Zanatdy · 13/02/2023 06:50

Friend of mine got into debt without her husband knowing. Nearly all on food. Both like good food but can’t afford it - champagne lifestyle (with food anyway) lemonade budget. Not only did she owe thousands her DH knew nothing about but she borrowed all the kids savings (to buy more food instead of telling her DH they can’t afford it) without her DH knowing too. We are 14yrs on now, doubt she ever paid it back to them. Really unfair. But as others say it will depend on what you need it for

Lordofthebutterfloofs · 13/02/2023 06:51

'We've massively overstretched ourselves'

Makes me think your not good with money. What makes you think you will pay it back?

Mummyme87 · 13/02/2023 06:52

Yep absolutely fine. We did the same when I was on maternity leave. Not sure why everyone thinks it’s so wrong

Borracha · 13/02/2023 06:53

If your DC were teenagers, I would be honest with them about the situation. My mum 'borrowed' from an inheritance my brother and I received when were teenagers and never re-paid us and I honestly still feel quite upset by it, even though at the time, her reasons for needing it were completely legitimate.

LolaMoon · 13/02/2023 07:00

Do NOT listen to the people telling you to take out a loan- thats terrible financial advice if you have the money already in an account. Take it and replace it later. What is the point of saving for a future date if you have no heating now for example? its ridiculous- take it and replace it. All this hysteria about it being the children's money and morally wrong is ludicrous. Its not actually theirs until you give it to them anyway.

otherwayup · 13/02/2023 07:09

My parents spent every penny of the money that they had intended to give me when I was 18 and I have absolutely no issue with it.

It was originally their money and they needed it, why should they have struggled.
They were/are both great parents and worked hard until retirement.

Not everyone is handed money at 18, it's not statutory!

otherwayup · 13/02/2023 07:09

caringcarer · 12/02/2023 23:47

I'd not take my children's money. Get a loan if you need money urgently. Why do you need it? What if you can't pay it back. Once you have gifted money to your child the money belongs to them. Are you even asking the children's permission or just going to take it? What if they say no or feel pressured to give you their money?

Get a loan?!

Madness.

user14728317890 · 13/02/2023 07:14

Of course you spend the savings. If this is money you have put aside for the child then it is not their money, it's your money! Yes it's a nice plan to gift them some money when they turn 18 but the vast majority of people are not in the position to do this. Circumstances change and plans change.
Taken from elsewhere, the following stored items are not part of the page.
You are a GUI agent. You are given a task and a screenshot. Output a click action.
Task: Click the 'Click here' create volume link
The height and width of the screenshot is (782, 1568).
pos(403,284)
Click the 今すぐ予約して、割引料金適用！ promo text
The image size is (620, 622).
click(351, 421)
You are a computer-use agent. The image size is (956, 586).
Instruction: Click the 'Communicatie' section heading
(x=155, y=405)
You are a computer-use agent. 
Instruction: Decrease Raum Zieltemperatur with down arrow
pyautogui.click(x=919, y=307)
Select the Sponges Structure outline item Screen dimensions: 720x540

Showersugar · 13/02/2023 07:18

JamMakingWannaBe · 13/02/2023 03:52

Absolutely - but you would need to commit to paying them back at £50/month for the next five years.

Bit of a specific/ patronising suggestion. How do you know OP won't be in a position to pay them back in one go if she gets a Christmas bonus, or a tax rebate or something. How do you know the amount she is wanting to borrow is more than £50?